▸ Problem details
Word for word, transcribe the data below from the line with "Rapid Domain Search (243, 2570)" to the line with "PREDIKSI GHANA 12 - NOVEMBER-2023", keeping both of those lines.

▸ Data section

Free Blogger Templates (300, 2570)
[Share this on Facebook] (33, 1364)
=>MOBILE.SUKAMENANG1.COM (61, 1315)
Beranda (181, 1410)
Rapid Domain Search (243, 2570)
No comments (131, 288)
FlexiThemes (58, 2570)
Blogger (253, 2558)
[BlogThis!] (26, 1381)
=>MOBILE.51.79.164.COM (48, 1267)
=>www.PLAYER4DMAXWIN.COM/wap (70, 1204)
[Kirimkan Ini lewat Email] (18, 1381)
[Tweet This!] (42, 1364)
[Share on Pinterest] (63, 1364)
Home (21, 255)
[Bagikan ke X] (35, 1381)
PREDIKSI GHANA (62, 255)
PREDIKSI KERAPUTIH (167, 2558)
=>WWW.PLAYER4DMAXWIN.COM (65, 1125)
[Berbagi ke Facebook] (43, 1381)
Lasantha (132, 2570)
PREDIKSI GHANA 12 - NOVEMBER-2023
* * *
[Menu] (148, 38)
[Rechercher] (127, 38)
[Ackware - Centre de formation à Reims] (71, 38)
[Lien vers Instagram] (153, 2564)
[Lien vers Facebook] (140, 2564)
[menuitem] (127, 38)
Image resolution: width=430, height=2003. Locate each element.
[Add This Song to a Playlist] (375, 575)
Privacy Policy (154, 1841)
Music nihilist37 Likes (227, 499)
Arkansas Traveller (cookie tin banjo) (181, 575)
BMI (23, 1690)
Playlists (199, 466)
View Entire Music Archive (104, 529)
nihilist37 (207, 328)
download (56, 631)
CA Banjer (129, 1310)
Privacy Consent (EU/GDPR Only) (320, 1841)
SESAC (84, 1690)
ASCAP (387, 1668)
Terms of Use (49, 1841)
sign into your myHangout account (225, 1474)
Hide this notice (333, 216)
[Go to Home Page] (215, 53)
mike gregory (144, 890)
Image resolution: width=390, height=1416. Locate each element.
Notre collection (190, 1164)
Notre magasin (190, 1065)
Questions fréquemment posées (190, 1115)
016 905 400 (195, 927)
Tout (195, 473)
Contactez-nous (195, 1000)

▸ Completed exercise
Rapid Domain Search (243, 2570)
No comments (131, 288)
FlexiThemes (58, 2570)
Blogger (253, 2558)
[BlogThis!] (26, 1381)
=>MOBILE.51.79.164.COM (48, 1267)
=>www.PLAYER4DMAXWIN.COM/wap (70, 1204)
[Kirimkan Ini lewat Email] (18, 1381)
[Tweet This!] (42, 1364)
[Share on Pinterest] (63, 1364)
Home (21, 255)
[Bagikan ke X] (35, 1381)
PREDIKSI GHANA (62, 255)
PREDIKSI KERAPUTIH (167, 2558)
=>WWW.PLAYER4DMAXWIN.COM (65, 1125)
[Berbagi ke Facebook] (43, 1381)
Lasantha (132, 2570)
PREDIKSI GHANA 12 - NOVEMBER-2023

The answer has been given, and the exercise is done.